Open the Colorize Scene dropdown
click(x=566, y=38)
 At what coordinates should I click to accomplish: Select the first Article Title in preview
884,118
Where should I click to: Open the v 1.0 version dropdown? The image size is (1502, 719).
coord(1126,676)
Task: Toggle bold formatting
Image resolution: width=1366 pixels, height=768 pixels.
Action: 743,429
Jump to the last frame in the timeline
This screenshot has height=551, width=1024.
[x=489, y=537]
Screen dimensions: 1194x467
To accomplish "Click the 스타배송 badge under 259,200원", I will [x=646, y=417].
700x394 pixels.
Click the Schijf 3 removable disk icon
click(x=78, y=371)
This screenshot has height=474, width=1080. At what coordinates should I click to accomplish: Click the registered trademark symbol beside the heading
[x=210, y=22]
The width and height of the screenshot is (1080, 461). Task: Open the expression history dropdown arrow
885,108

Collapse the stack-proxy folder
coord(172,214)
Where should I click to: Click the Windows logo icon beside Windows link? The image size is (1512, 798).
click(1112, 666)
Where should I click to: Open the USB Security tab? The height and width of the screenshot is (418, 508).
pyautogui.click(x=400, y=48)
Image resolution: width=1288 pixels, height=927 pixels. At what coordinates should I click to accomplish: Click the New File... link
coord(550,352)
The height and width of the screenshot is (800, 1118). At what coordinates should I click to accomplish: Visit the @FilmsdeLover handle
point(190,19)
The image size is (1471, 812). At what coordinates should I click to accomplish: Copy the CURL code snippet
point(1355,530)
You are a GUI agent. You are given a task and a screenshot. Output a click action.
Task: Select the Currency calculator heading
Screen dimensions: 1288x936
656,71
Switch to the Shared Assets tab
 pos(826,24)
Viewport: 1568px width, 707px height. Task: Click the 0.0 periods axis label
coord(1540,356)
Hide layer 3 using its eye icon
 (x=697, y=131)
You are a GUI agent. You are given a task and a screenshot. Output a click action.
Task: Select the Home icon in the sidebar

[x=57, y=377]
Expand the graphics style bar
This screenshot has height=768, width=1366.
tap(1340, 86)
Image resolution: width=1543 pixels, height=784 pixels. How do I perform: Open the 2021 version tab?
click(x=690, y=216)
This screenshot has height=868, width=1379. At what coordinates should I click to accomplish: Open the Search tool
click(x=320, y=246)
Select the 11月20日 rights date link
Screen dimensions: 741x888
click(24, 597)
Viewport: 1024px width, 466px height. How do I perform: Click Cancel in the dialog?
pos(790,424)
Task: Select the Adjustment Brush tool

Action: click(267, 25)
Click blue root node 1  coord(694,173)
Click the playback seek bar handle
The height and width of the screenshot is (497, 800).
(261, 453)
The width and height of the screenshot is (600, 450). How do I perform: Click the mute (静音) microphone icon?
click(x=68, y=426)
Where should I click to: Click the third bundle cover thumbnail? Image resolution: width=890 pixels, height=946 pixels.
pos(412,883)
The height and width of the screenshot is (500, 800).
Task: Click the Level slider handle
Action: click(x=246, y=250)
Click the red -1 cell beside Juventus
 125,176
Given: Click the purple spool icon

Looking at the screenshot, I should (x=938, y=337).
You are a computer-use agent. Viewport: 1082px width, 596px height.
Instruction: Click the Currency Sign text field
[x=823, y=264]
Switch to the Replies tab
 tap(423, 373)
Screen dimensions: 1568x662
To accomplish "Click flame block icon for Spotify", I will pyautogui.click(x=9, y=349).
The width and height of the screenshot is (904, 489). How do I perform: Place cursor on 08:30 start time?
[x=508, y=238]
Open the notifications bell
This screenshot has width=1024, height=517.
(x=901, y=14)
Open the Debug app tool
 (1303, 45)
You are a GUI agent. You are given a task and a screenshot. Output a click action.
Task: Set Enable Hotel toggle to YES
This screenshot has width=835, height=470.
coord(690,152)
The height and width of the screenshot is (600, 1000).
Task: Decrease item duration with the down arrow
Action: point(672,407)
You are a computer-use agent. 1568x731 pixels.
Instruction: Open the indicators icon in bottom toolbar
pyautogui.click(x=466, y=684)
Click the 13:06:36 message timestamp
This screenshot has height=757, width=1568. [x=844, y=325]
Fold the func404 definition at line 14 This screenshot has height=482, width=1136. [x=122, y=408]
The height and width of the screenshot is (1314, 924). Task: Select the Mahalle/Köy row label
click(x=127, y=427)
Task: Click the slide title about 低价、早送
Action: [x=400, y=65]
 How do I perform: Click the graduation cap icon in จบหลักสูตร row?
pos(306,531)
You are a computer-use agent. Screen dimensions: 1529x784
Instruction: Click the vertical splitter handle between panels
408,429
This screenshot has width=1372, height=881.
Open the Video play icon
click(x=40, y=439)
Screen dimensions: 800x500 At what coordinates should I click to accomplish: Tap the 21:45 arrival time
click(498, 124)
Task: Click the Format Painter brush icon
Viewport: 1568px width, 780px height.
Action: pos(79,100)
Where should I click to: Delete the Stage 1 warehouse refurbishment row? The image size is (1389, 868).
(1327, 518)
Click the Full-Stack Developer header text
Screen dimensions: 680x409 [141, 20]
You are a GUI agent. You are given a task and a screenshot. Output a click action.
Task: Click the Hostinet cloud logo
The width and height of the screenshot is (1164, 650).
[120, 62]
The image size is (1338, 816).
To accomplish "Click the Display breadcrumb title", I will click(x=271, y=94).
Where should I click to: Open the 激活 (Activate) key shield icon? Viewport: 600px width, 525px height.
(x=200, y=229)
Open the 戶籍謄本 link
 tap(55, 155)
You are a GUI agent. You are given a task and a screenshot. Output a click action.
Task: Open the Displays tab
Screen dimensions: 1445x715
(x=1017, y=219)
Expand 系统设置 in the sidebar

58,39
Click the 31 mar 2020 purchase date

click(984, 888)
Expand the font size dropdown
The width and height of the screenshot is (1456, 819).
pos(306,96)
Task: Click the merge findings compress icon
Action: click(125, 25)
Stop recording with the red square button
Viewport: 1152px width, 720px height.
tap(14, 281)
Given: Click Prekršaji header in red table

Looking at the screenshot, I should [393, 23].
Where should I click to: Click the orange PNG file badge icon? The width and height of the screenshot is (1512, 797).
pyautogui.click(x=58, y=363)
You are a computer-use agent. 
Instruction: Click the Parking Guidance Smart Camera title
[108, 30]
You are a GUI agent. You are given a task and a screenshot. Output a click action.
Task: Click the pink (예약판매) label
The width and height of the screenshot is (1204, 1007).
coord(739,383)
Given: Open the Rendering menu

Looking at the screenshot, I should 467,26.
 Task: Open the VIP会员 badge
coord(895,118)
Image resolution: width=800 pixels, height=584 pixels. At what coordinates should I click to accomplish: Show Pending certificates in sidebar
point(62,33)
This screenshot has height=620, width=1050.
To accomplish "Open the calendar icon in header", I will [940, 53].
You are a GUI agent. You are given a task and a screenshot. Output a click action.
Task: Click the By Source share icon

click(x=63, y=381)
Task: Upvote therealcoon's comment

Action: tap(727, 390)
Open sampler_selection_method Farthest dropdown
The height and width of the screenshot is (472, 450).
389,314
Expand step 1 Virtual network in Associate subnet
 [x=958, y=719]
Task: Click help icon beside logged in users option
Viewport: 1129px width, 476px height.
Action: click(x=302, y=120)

----------

- Given request -
Put every line of the data above into a JSON list of strings, one string per line, and leave out blank lines.

- Answer to this exercise -
[
  "Open the Colorize Scene dropdown",
  "click(x=566, y=38)",
  " At what coordinates should I click to accomplish: Select the first Article Title in preview",
  "884,118",
  "Where should I click to: Open the v 1.0 version dropdown? The image size is (1502, 719).",
  "coord(1126,676)",
  "Task: Toggle bold formatting",
  "Image resolution: width=1366 pixels, height=768 pixels.",
  "Action: 743,429",
  "Jump to the last frame in the timeline",
  "This screenshot has height=551, width=1024.",
  "[x=489, y=537]",
  "Screen dimensions: 1194x467",
  "To accomplish \"Click the 스타배송 badge under 259,200원\", I will [x=646, y=417].",
  "700x394 pixels.",
  "Click the Schijf 3 removable disk icon",
  "click(x=78, y=371)",
  "This screenshot has height=474, width=1080. At what coordinates should I click to accomplish: Click the registered trademark symbol beside the heading",
  "[x=210, y=22]",
  "The width and height of the screenshot is (1080, 461). Task: Open the expression history dropdown arrow",
  "885,108",
  "Collapse the stack-proxy folder",
  "coord(172,214)",
  "Where should I click to: Click the Windows logo icon beside Windows link? The image size is (1512, 798).",
  "click(1112, 666)",
  "Where should I click to: Open the USB Security tab? The height and width of the screenshot is (418, 508).",
  "pyautogui.click(x=400, y=48)",
  "Image resolution: width=1288 pixels, height=927 pixels. At what coordinates should I click to accomplish: Click the New File... link",
  "coord(550,352)",
  "The height and width of the screenshot is (800, 1118). At what coordinates should I click to accomplish: Visit the @FilmsdeLover handle",
  "point(190,19)",
  "The image size is (1471, 812). At what coordinates should I click to accomplish: Copy the CURL code snippet",
  "point(1355,530)",
  "You are a GUI agent. You are given a task and a screenshot. Output a click action.",
  "Task: Select the Currency calculator heading",
  "Screen dimensions: 1288x936",
  "656,71",
  "Switch to the Shared Assets tab",
  " pos(826,24)",
  "Viewport: 1568px width, 707px height. Task: Click the 0.0 periods axis label",
  "coord(1540,356)",
  "Hide layer 3 using its eye icon",
  " (x=697, y=131)",
  "You are a GUI agent. You are given a task and a screenshot. Output a click action.",
  "Task: Select the Home icon in the sidebar",
  "[x=57, y=377]",
  "Expand the graphics style bar",
  "This screenshot has height=768, width=1366.",
  "tap(1340, 86)",
  "Image resolution: width=1543 pixels, height=784 pixels. How do I perform: Open the 2021 version tab?",
  "click(x=690, y=216)",
  "This screenshot has height=868, width=1379. At what coordinates should I click to accomplish: Open the Search tool",
  "click(x=320, y=246)",
  "Select the 11月20日 rights date link",
  "Screen dimensions: 741x888",
  "click(24, 597)",
  "Viewport: 1024px width, 466px height. How do I perform: Click Cancel in the dialog?",
  "pos(790,424)",
  "Task: Select the Adjustment Brush tool",
  "Action: click(267, 25)",
  "Click blue root node 1  coord(694,173)",
  "Click the playback seek bar handle",
  "The height and width of the screenshot is (497, 800).",
  "(261, 453)",
  "The width and height of the screenshot is (600, 450). How do I perform: Click the mute (静音) microphone icon?",
  "click(x=68, y=426)",
  "Where should I click to: Click the third bundle cover thumbnail? Image resolution: width=890 pixels, height=946 pixels.",
  "pos(412,883)",
  "The height and width of the screenshot is (500, 800).",
  "Task: Click the Level slider handle",
  "Action: click(x=246, y=250)",
  "Click the red -1 cell beside Juventus",
  " 125,176",
  "Given: Click the purple spool icon",
  "Looking at the screenshot, I should (x=938, y=337).",
  "You are a computer-use agent. Viewport: 1082px width, 596px height.",
  "Instruction: Click the Currency Sign text field",
  "[x=823, y=264]",
  "Switch to the Replies tab",
  " tap(423, 373)",
  "Screen dimensions: 1568x662",
  "To accomplish \"Click flame block icon for Spotify\", I will pyautogui.click(x=9, y=349).",
  "The width and height of the screenshot is (904, 489). How do I perform: Place cursor on 08:30 start time?",
  "[x=508, y=238]",
  "Open the notifications bell",
  "This screenshot has width=1024, height=517.",
  "(x=901, y=14)",
  "Open the Debug app tool",
  " (1303, 45)",
  "You are a GUI agent. You are given a task and a screenshot. Output a click action.",
  "Task: Set Enable Hotel toggle to YES",
  "This screenshot has width=835, height=470.",
  "coord(690,152)",
  "The height and width of the screenshot is (600, 1000).",
  "Task: Decrease item duration with the down arrow",
  "Action: point(672,407)",
  "You are a computer-use agent. 1568x731 pixels.",
  "Instruction: Open the indicators icon in bottom toolbar",
  "pyautogui.click(x=466, y=684)",
  "Click the 13:06:36 message timestamp",
  "This screenshot has height=757, width=1568. [x=844, y=325]",
  "Fold the func404 definition at line 14 This screenshot has height=482, width=1136. [x=122, y=408]",
  "The height and width of the screenshot is (1314, 924). Task: Select the Mahalle/Köy row label",
  "click(x=127, y=427)",
  "Task: Click the slide title about 低价、早送",
  "Action: [x=400, y=65]",
  " How do I perform: Click the graduation cap icon in จบหลักสูตร row?",
  "pos(306,531)",
  "You are a computer-use agent. Screen dimensions: 1529x784",
  "Instruction: Click the vertical splitter handle between panels",
  "408,429",
  "This screenshot has width=1372, height=881.",
  "Open the Video play icon",
  "click(x=40, y=439)",
  "Screen dimensions: 800x500 At what coordinates should I click to accomplish: Tap the 21:45 arrival time",
  "click(498, 124)",
  "Task: Click the Format Painter brush icon",
  "Viewport: 1568px width, 780px height.",
  "Action: pos(79,100)",
  "Where should I click to: Delete the Stage 1 warehouse refurbishment row? The image size is (1389, 868).",
  "(1327, 518)",
  "Click the Full-Stack Developer header text",
  "Screen dimensions: 680x409 [141, 20]",
  "You are a GUI agent. You are given a task and a screenshot. Output a click action.",
  "Task: Click the Hostinet cloud logo",
  "The width and height of the screenshot is (1164, 650).",
  "[120, 62]",
  "The image size is (1338, 816).",
  "To accomplish \"Click the Display breadcrumb title\", I will click(x=271, y=94).",
  "Where should I click to: Open the 激活 (Activate) key shield icon? Viewport: 600px width, 525px height.",
  "(x=200, y=229)",
  "Open the 戶籍謄本 link",
  " tap(55, 155)",
  "You are a GUI agent. You are given a task and a screenshot. Output a click action.",
  "Task: Open the Displays tab",
  "Screen dimensions: 1445x715",
  "(x=1017, y=219)",
  "Expand 系统设置 in the sidebar",
  "58,39",
  "Click the 31 mar 2020 purchase date",
  "click(984, 888)",
  "Expand the font size dropdown",
  "The width and height of the screenshot is (1456, 819).",
  "pos(306,96)",
  "Task: Click the merge findings compress icon",
  "Action: click(125, 25)",
  "Stop recording with the red square button",
  "Viewport: 1152px width, 720px height.",
  "tap(14, 281)",
  "Given: Click Prekršaji header in red table",
  "Looking at the screenshot, I should [393, 23].",
  "Where should I click to: Click the orange PNG file badge icon? The width and height of the screenshot is (1512, 797).",
  "pyautogui.click(x=58, y=363)",
  "You are a computer-use agent. ",
  "Instruction: Click the Parking Guidance Smart Camera title",
  "[108, 30]",
  "You are a GUI agent. You are given a task and a screenshot. Output a click action.",
  "Task: Click the pink (예약판매) label",
  "The width and height of the screenshot is (1204, 1007).",
  "coord(739,383)",
  "Given: Open the Rendering menu",
  "Looking at the screenshot, I should 467,26.",
  " Task: Open the VIP会员 badge",
  "coord(895,118)",
  "Image resolution: width=800 pixels, height=584 pixels. At what coordinates should I click to accomplish: Show Pending certificates in sidebar",
  "point(62,33)",
  "This screenshot has height=620, width=1050.",
  "To accomplish \"Open the calendar icon in header\", I will [940, 53].",
  "You are a GUI agent. You are given a task and a screenshot. Output a click action.",
  "Task: Click the By Source share icon",
  "click(x=63, y=381)",
  "Task: Upvote therealcoon's comment",
  "Action: tap(727, 390)",
  "Open sampler_selection_method Farthest dropdown",
  "The height and width of the screenshot is (472, 450).",
  "389,314",
  "Expand step 1 Virtual network in Associate subnet",
  " [x=958, y=719]",
  "Task: Click help icon beside logged in users option",
  "Viewport: 1129px width, 476px height.",
  "Action: click(x=302, y=120)"
]